Non è facile raccapezzarsi in questi versi se non si conosce un po’ la storia di Almeon. Erifile o Eurifile, figlia di Talao, re di Argo, sposò l’indovino Anfiarao, il quale aveva previsto che se fosse partito in guerra sarebbe stato inghiottito dalla terra. Che fosse un espediente per non recarsi alla guerra, che ci credesse davvero o fosse un attacco di fifa, travestito da premonizione per il suo futuro, non si sa, resta il fatto che Anfiarao si nascose con l’intento di sottrarsi alla battaglia. L’unica persona che era a conoscenza di questo bel gesto era la moglie Erifile. La Signora, non era evidentemente una stinco di santo, poiché venne sedotta e abbandonata da Polinice, il quale le fece anche un bel regalo, gli diede la cosiddetta collana dell’Armonia costruita dal dio Vulcano. Questa collana portava una sfiga tremenda a chi la possedeva, e infatti la buona donna rivelò il segreto del marito a Polinice. Vistosi scoperto il povero Anfiarao fu costretto a partire per la pugna. In seguito a come andarono i fatti , si dimostra che Anfiarao ci aveva visto bene, poiché nella battaglia ci lasciò le penne. Non contenta di aver causato la morte del marito,Erifile si comportò allo stesso modo col figlio Almeone, costringendolo ad affrontare una battaglia contro i Tebani. Almeone però ne uscì vivo, e saputo di quello che la madre aveva combinato al padre, la uccise.
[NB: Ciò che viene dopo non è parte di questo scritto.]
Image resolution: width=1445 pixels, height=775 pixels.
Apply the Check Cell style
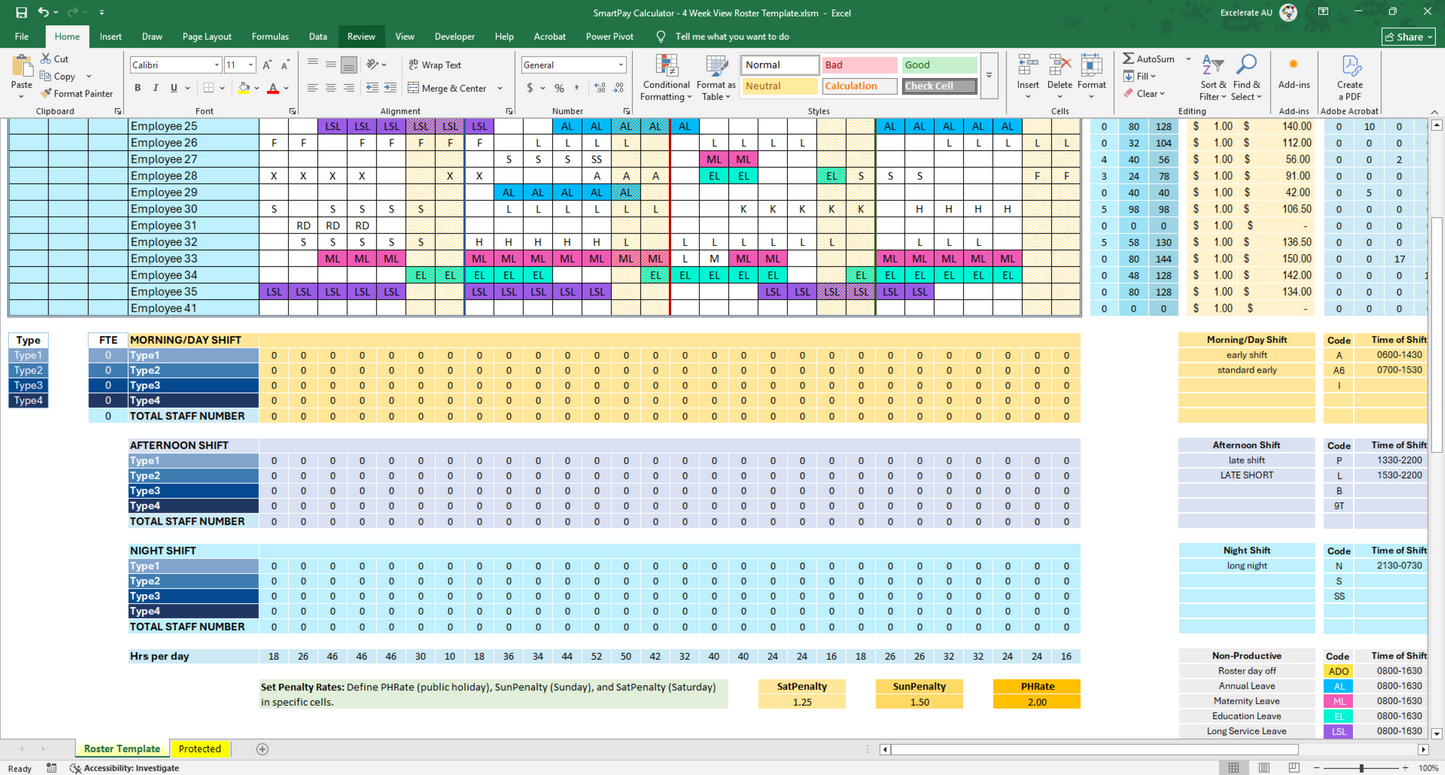[x=939, y=86]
Protagonista dell’esempio è senza dubbio Erefile, non Almeone, e la colpa di lei può essere riportata al concetto di superbia, considerandola non tanto come segno di vanità femminile dell’adornarsi, bensì piuttosto come presunzione di impossessarsi di un monile divino. La collana era stata fabbricata da Vulcano, come dono di Venere per le nozze della figlia di lei Armonia con Cadmo, fondatore di Tebe: sventurato addornamento perché riuscì sempre infausto a tutte le donne che lo possedettero, da Giocasta a Semele, ad Argia, ad Erefile (cui il figlio, uccidendola lo fece veramente parer caro , acquistato a caro prezzo)
52Mostrava come i figli si gittaro
Sovra Sennacherìb dentro dal tempio,
e come, morto lui, quivi il lasciaro.
Sennacherid, figlio di Sargon II, suo successore sul trono dell’Assiria (705-681). Attaccò la fenicia, la Filistea e chiese la resa di Gerusalemme al re Ezechia. Il re d’Israele resistette, confortato dal profeta Isaia: Dio aiutò il suo popolo; gli Assiri, colpiti dalla pestilenza, furono costretti a fuggire a Ninive, e Sennacherid tornato in patria fu assassinato dai figli.
55Mostrava la ruina e ‘l crudo scempio
Che fè Tamiri, quando disse a Ciro:
“Sangue sitisti, e io di sangue t’empio”.
Tamiri, regina degli Sciti. Fieramente adirata contro il re dei persiani Ciro, che le aveva ucciso il figlio, dopo averlo fatto prigioniero, Tamiri assalì l’esercito invasore e ne fece una strage, e, fatta tagliare la testa del morto Ciro, la gettò in un otre pieno di sangue umano.
58Mostrava come in rotta si fuggiro
Li Assiri, poi che fu morto Oloferne,
e anche le reliquie del martirio.
Oloferne, generale degli Assiri, ucciso da Giuditta, durante l’assedio di Betulia, città della Giudea in Palestina. Giuditta avvinse, con la sua bellezza, il comandante assiro, e ottenne di restare con lui. Durante un banchetto, mentre Oloferne, ebbro di vino, dormiva gli troncò il capo, che recò alla città assediata, come segno di trofeo.